Finder is committed to editorial independence. While we receive compensation when you click links to partners, they do not influence our content.
Law school loans options in Canada
Federal and private student loans, plus forgiveness and assistance programs for future lawyers.
The average cost of attending law school in Canada in 2018-2019 ran between $7,000 and $34,000 per year, according to the Law School Admission Council (LSAC). Add on to that the cost of transportation and living expenses, which can cost another $10,000 to $20,000 per year, and you have a pretty steep bill. Chances are, you might need some extra help covering those upfront costs — and government loans may not be enough. Luckily, you have several other options when it comes to paying for law school.
What loan options do I have?
The majority of law students graduate with well over $80,000 in student debt, according to a study conducted by the Canadian Bar Association. And the majority of law students take out some kind of private student loan such as a line of credit.
There are two types of student loans you might want to consider: government and private. Provincial government loans are usually co-funded by both provincial and federal governments. These loans often prove to be the most competitive option, however, there are limits to how much you can borrow as well as when and how you receive your money.
Private student loans are often used to pick up the slack when provincial loans fall short. The cost can vary and often these loans don’t come with nearly as many benefits. But as a law student, you might need to use a combination of both.

**TASKS AND EXERCISES**
1. In the text on law school loans in Canada, what was the average yearly cost of attending law school in 2018-2019?
2. For each statement below, decide whether the text on law school loans in Canada supports it, and quote the words that settle it.
(a) Provincial government loans are usually funded by both provincial and federal governments.
(b) Private student loans usually come with more benefits than provincial loans.
(c) The study on law student debt was carried out by the Law School Admission Council.
3. Continue the text on law school loans in Canada, starting after its final sentence.

**SUPPLIED MATERIAL**
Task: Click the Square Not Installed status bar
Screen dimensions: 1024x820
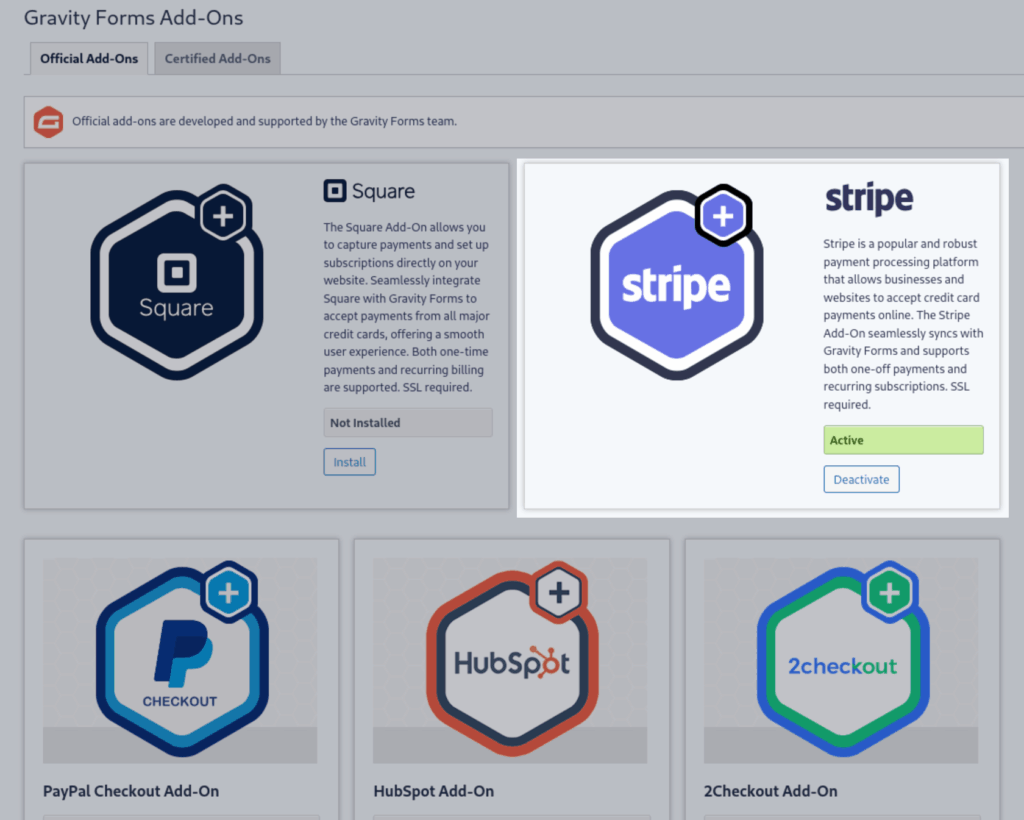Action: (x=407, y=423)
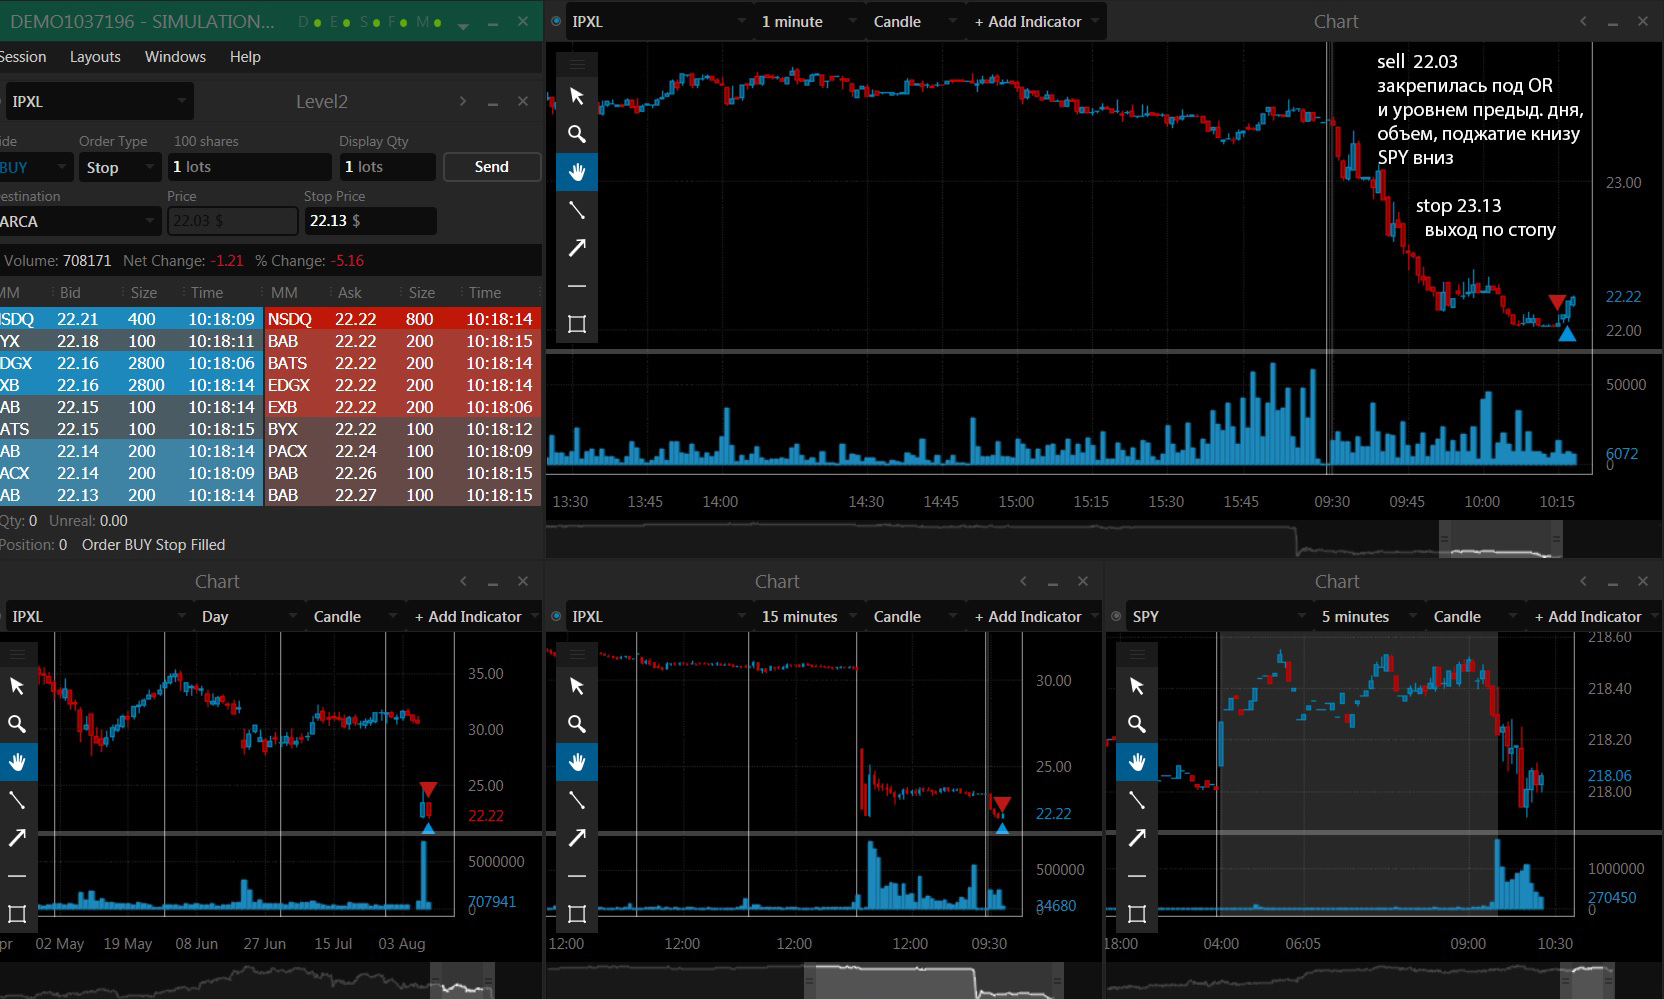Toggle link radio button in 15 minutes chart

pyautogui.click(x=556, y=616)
* * *
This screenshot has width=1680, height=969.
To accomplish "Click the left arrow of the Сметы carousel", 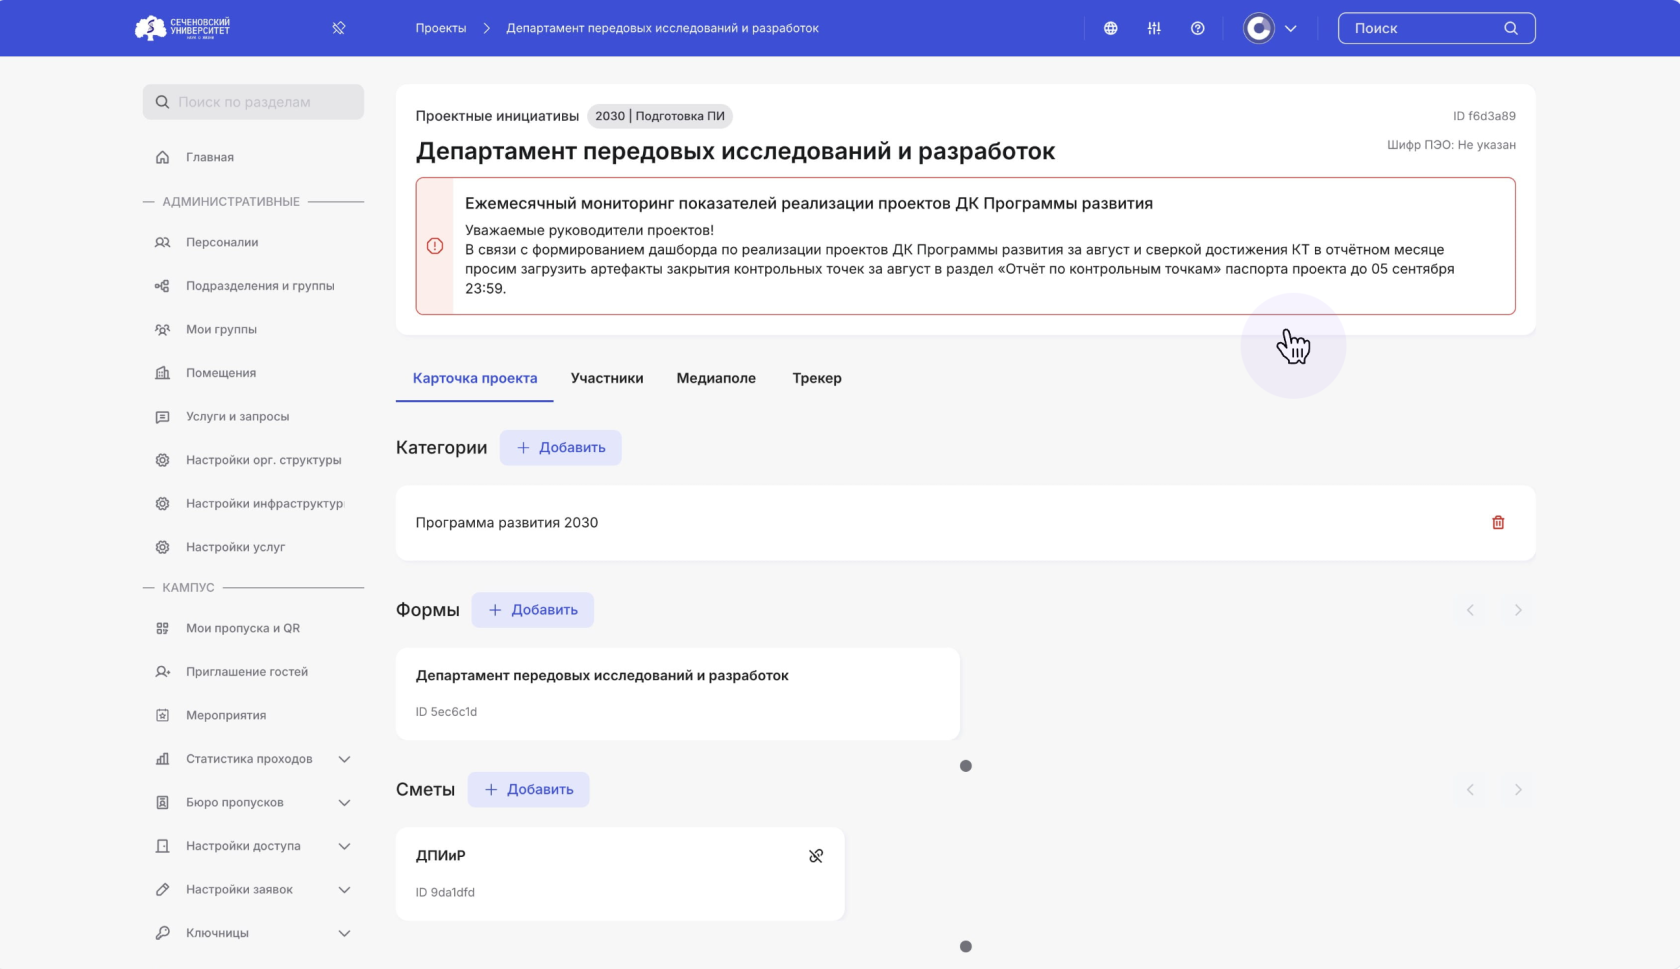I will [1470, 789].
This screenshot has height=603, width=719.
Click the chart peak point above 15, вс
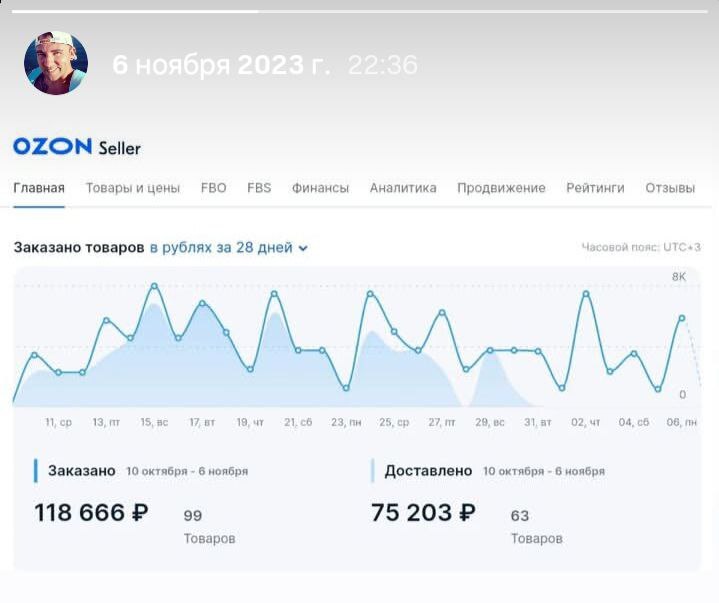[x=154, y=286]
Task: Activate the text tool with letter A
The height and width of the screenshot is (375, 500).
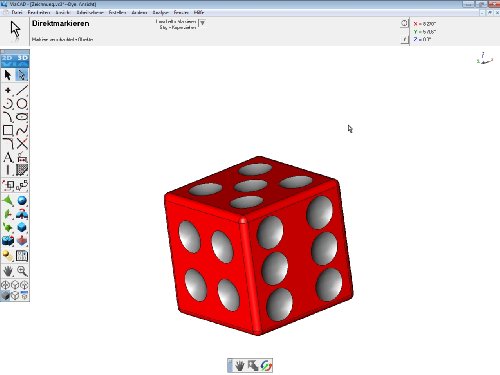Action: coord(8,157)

**TASK ANSWERS**
1. Between $7,000 and $34,000 per year.

2.
(a) Yes: "Provincial government loans are usually co-funded by both provincial and federal governments."
(b) No: "often these loans don’t come with nearly as many benefits"
(c) No: "according to a study conducted by the Canadian Bar Association"

3.
Government loans for law school
Student loans offered by your provincial government should be the first place you look when applying for law school funding. The interest rates are determined in part by Canada’s prime interest rate, which is set mostly by the Bank of Canada. Government loans usually come with a range of flexible repayment plans that include interest-free periods in which you don’t have to make payments and adjustable repayment plans to accommodate those who are struggling financially. In fact, some of these plans will forgive your federal student loans after 20 or 25 years of repayments.
Another advantage of government loans is that interest paid can be claimed as an income tax deduction. This means you can deduct it from the total amount of income you pay tax on, translating to a lower overall tax bill. Also, as a student you’re probably not making a bunch of money. You can carry forward this tax deduction and apply it once you’re earning a higher level of income.
You can only get provincial student loans from the province in which you permanently reside. You’ll generally get more funding if you attend a publicly-funded school within your province. The amount typically decreases if you attend a non-privately-funded institution, a school outside your province or a school in another country. It is possible to get provincial loans if you attend a law school outside Canada, but don’t count on the amount being very high.
Law school loans from private financial institutions
Details on bank financing programs are current as of April 24, 2020.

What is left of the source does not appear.